68 In assessing whether the pain and suffering and loss of enjoyment consequence of the back injury met the test I was required to consider globally all of the pain and suffering experienced by the plaintiff to which the back injury materially contributed. In my view the consequences summarised, the intensity of the pain described and the interference of pain with the plaintiff’s functioning and way of life indicated a serious aggravation injury for the purposes of the Act. I found the plaintiff’s approach to particularly her work indicative of a high level of fortitude in the face of likely work-related exacerbations of lower back pain.
69 The test requires that the court compare the pain and suffering consequence of the back injury with other cases in the range of possible impairments or loss of a body function to determine whether these are fairly described as being more than significant or marked and as being at least very considerable. The test involves a value judgement in which matters of fact and degree and of impression all play a role.

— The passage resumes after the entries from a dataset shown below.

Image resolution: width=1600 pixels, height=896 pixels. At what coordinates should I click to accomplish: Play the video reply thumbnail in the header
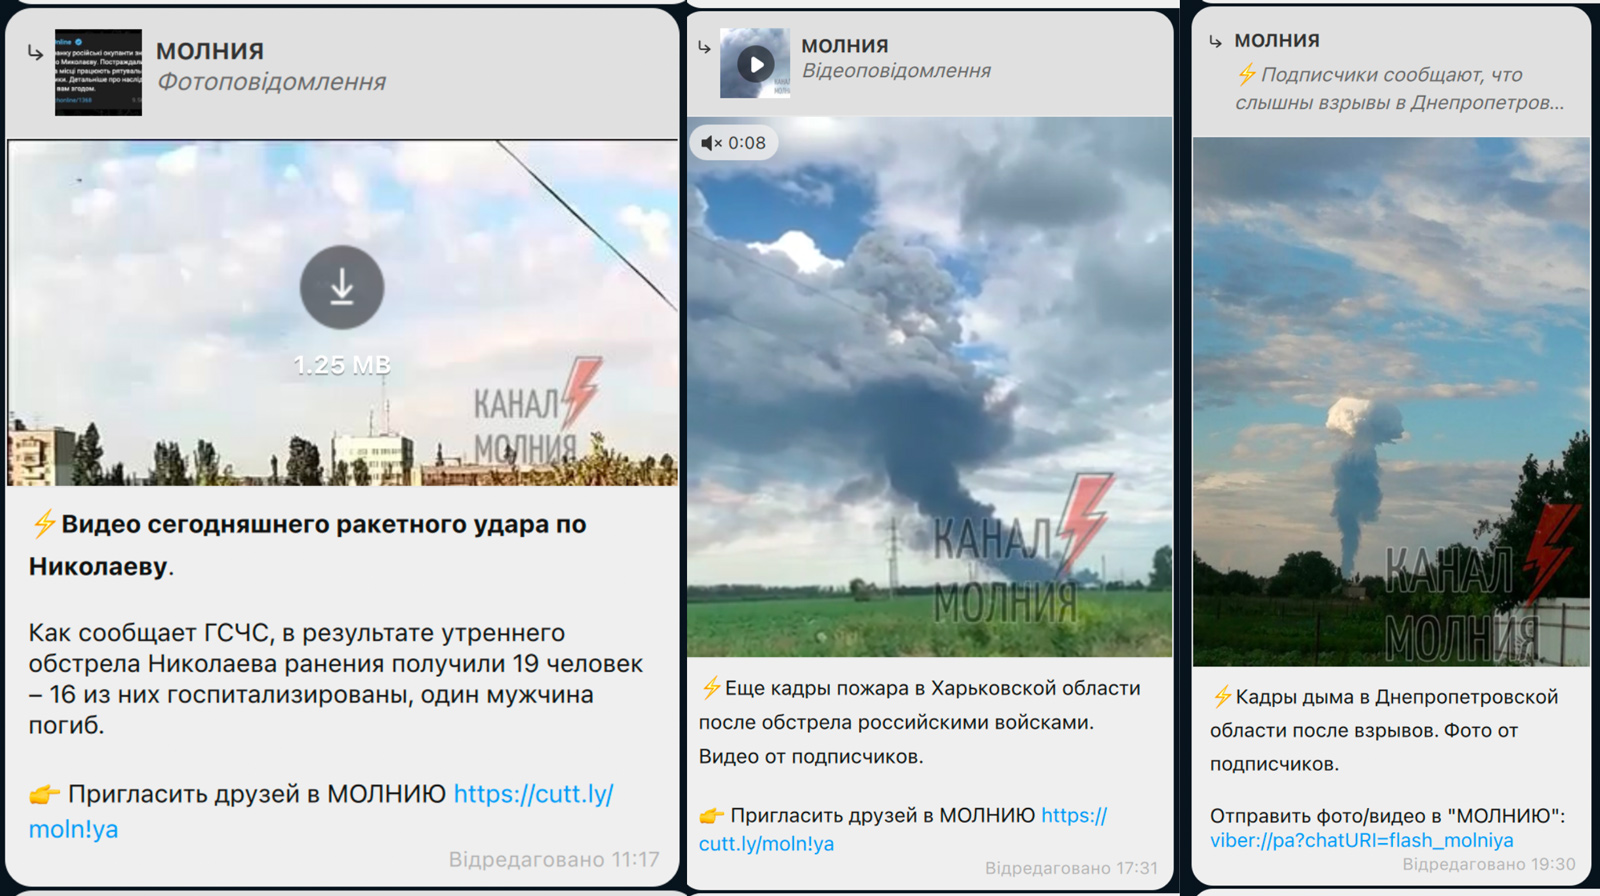tap(755, 64)
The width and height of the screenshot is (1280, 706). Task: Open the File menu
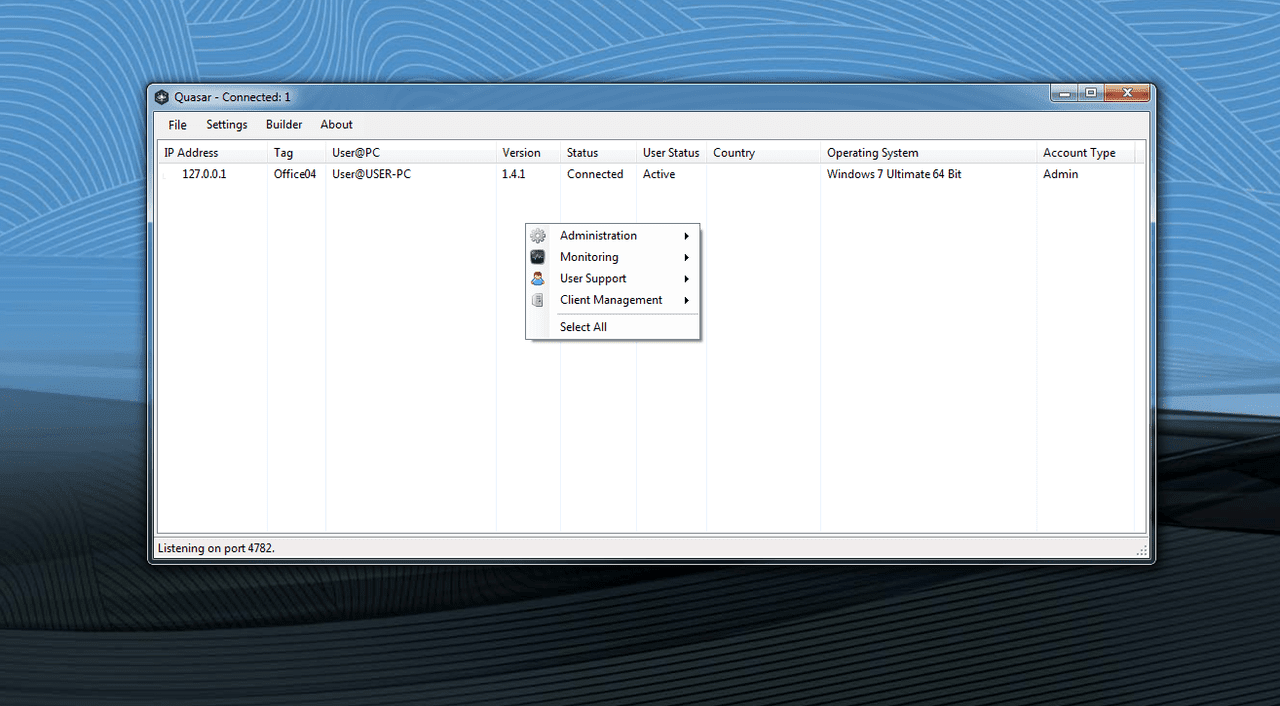click(x=177, y=125)
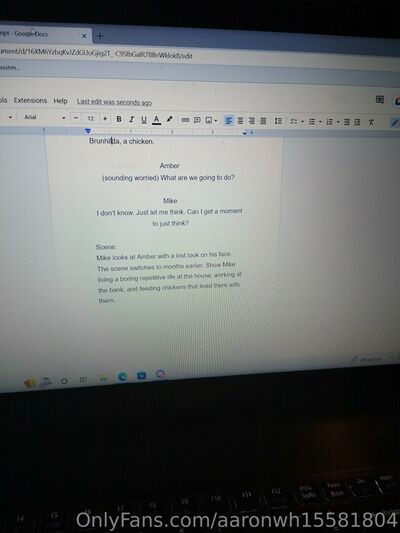Viewport: 400px width, 533px height.
Task: Click the add comment icon
Action: click(197, 120)
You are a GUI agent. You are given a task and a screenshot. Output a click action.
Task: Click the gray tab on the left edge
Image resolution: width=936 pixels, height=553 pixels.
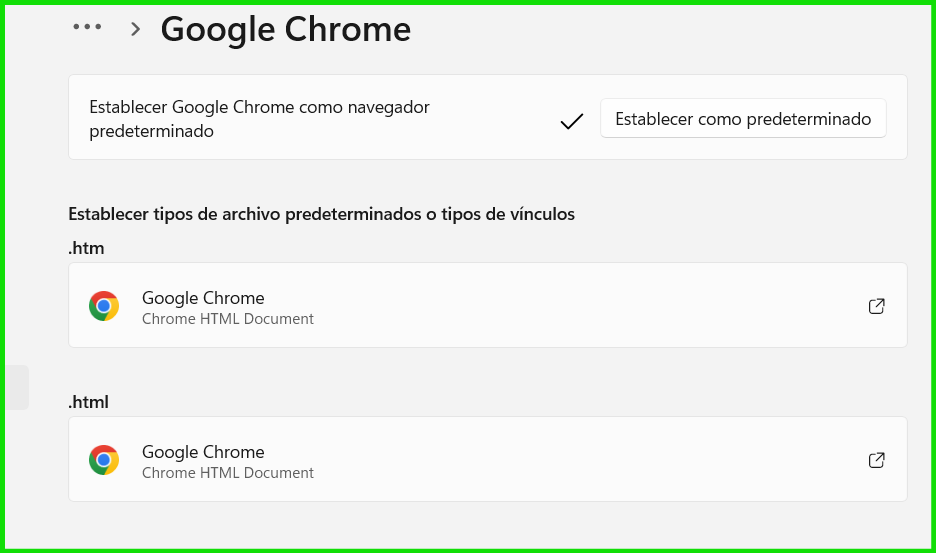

70 My summary of the pain and suffering and loss of enjoyment of life consequence, bearing in mind the significance of what was lost, was in my view consistent with a finding that the consequence in respect to the back injury was at least very considerable. This conclusion was reached having considered all of the pain and suffering consequences relating to the back injury at the date of hearing and, in so far as this was necessary, having also separated these consequences from the consequences of any ongoing unrelated complaints of, and treatment for, neck pain and headaches.
71 The plaintiff has met the requirements of the narrative test. As earlier indicated I propose to make an order granting leave to institute proceedings for pain and suffering damages only.